Many studies on soil MB have been conducted in the past few decades (Dempster et al., 2012, Kaschuk et al., 2010, Xu et al., 2013), and the focus has recently changed from site/ecosystem level (Shen et al., 2014, Wright and Coleman, 2000, Zak et al., 1994) to regional (Dequiedt et al., 2011, Drenovsky et al., 2010) and global scales (Serna-Chavez et al., 2013, Xu et al., 2013). These large-scale studies examined microbial biomass storage and the mechanisms determining its spatial patterns. For example, a recent study (Xu et al., 2013) found that soil MB showed substantial variation across various biomes at global scale and the spatial patterns of MBC and MBN were in line with those of soil C and N with higher densities in northern high latitudes and lower densities in low latitudes and the Southern Hemisphere. Serna-Chavez et al. (2013) suggested that the global pattern of soil MB was driven by moisture and soil nutrient contents, not temperature.
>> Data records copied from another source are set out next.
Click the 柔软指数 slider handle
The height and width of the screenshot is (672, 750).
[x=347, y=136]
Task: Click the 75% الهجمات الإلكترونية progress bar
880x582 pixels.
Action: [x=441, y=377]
Using meta-analysis, Fierer et al. (2009) showed that soil MB was highly correlated with soil organic C and belowground plant NPP across global biomes. Nevertheless, MB studies have rarely been conducted above 3000 m in elevation, therefore, previous studies estimating the global soil MB pattern and its dominant factors lack support from high elevation sites (Serna-Chavez et al., 2013, Wardle, 1992, Xu et al., 2013).
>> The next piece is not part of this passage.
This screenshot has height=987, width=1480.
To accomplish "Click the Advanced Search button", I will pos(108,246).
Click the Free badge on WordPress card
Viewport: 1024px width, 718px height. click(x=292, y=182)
Many studies have investigated the elevation gradients of soil MB at sites below 3000 m (Arunachalam and Pandey, 2003, Djukic et al., 2010, Fierer et al., 2011). These studies conducted on Mt. Da-an in Central Taiwan (Huang et al., 2014), Mt. Kilimanjaro in Tanzania (Pabst et al., 2013) and Cuenca Mountains in Spain (Lucas-Borja et al., 2012), suggested that soil MB at 2000–3000 m elevation is generally higher than those at lower elevations (<1000 m). Yet, it is still unclear whether such positive relationship holds true for higher elevations (>3000 m). Evaluating soil MB at different elevations could also provide indirect evidences for global warming effects based on the “space-for-time” assumption (Huang et al., 2014, Pabst et al., 2013, Smith et al., 2002, Sundqvist et al., 2013).
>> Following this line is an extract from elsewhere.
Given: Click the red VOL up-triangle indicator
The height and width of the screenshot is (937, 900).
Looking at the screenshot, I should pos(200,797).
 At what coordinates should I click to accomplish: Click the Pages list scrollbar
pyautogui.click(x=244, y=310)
The Three-River Headwaters (TRH) region, the source water for Yangtze, Yellow and Mekong rivers, is located on the Qinghai-Tibet Plateau at 2578–6824 m in altitude. A field survey was conducted here to (1) investigate the level of soil MB; (2) explore the role of elevation on the spatial variation of MB and (3) analysis the relationships between soil MB and edaphic, vegetational and climatic factors. According to the patterns found in previous studies, we hypothesized that soil MB in TRH region would be the highest among all previous records.